TASK REQUIREMENTS
Please write out every one of the records below word for word, leaving the pictures out.
— Start of RECORDS FOR PROCESSING —
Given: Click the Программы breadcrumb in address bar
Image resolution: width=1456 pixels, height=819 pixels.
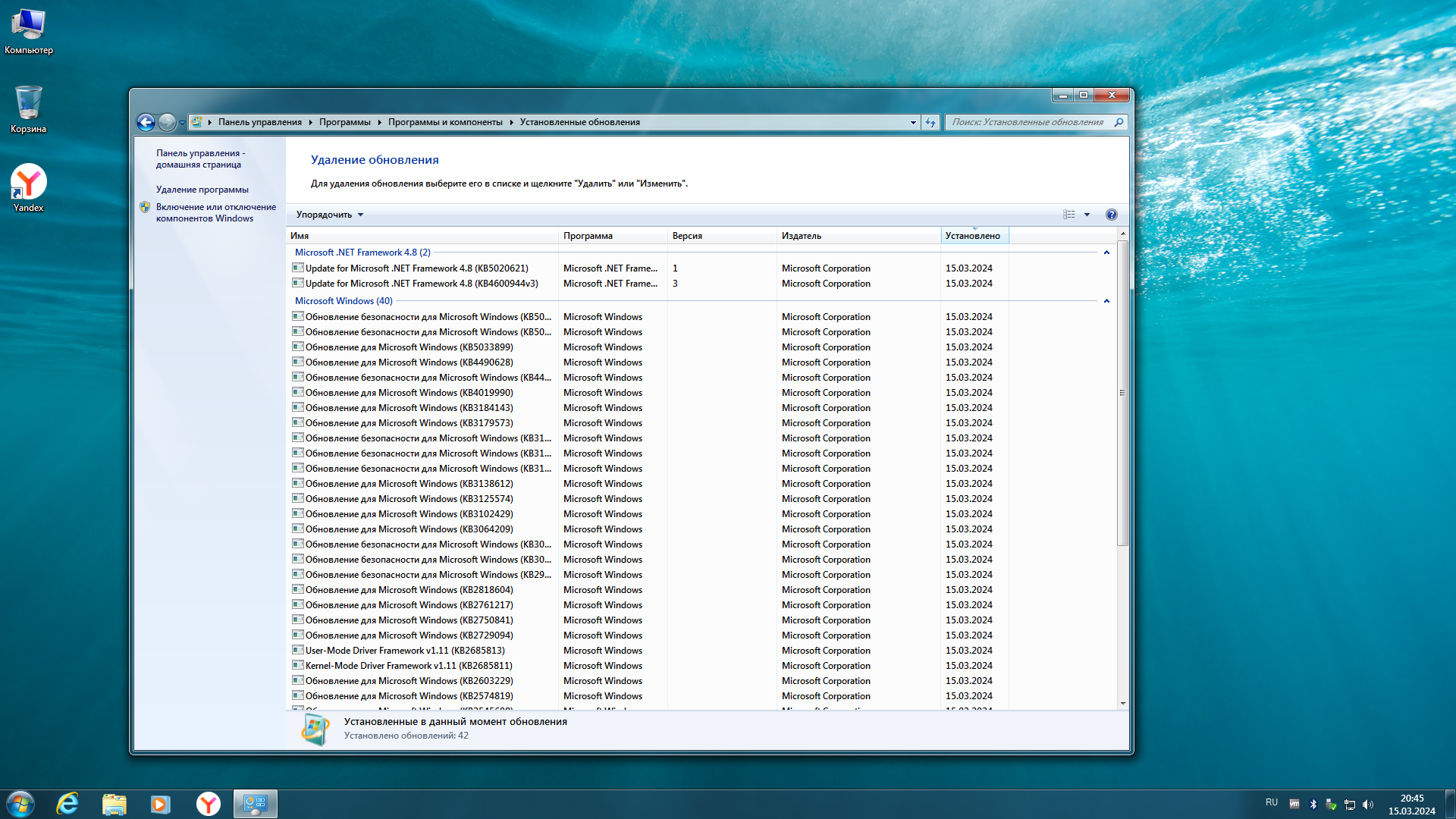Looking at the screenshot, I should [x=344, y=122].
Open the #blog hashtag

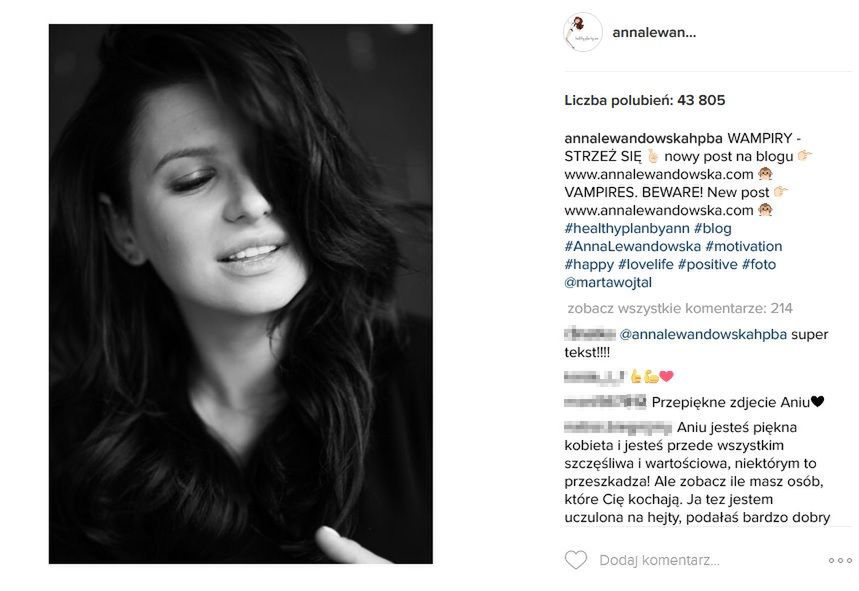coord(712,228)
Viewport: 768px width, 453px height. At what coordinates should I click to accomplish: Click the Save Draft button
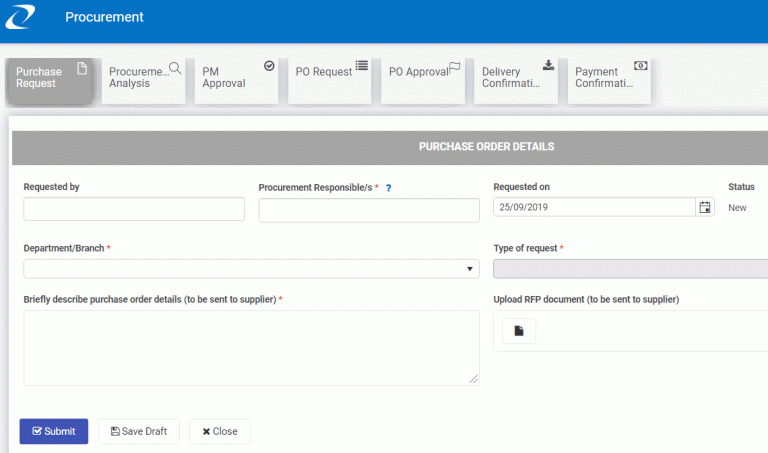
— End of RECORDS FOR PROCESSING —
EXERCISE OUTPUT
Given: Click the Программы breadcrumb in address bar
Image resolution: width=1456 pixels, height=819 pixels.
Looking at the screenshot, I should [x=344, y=122].
Open the #blog hashtag

coord(712,228)
Viewport: 768px width, 453px height. At what coordinates should I click to accomplish: Click the Save Draft button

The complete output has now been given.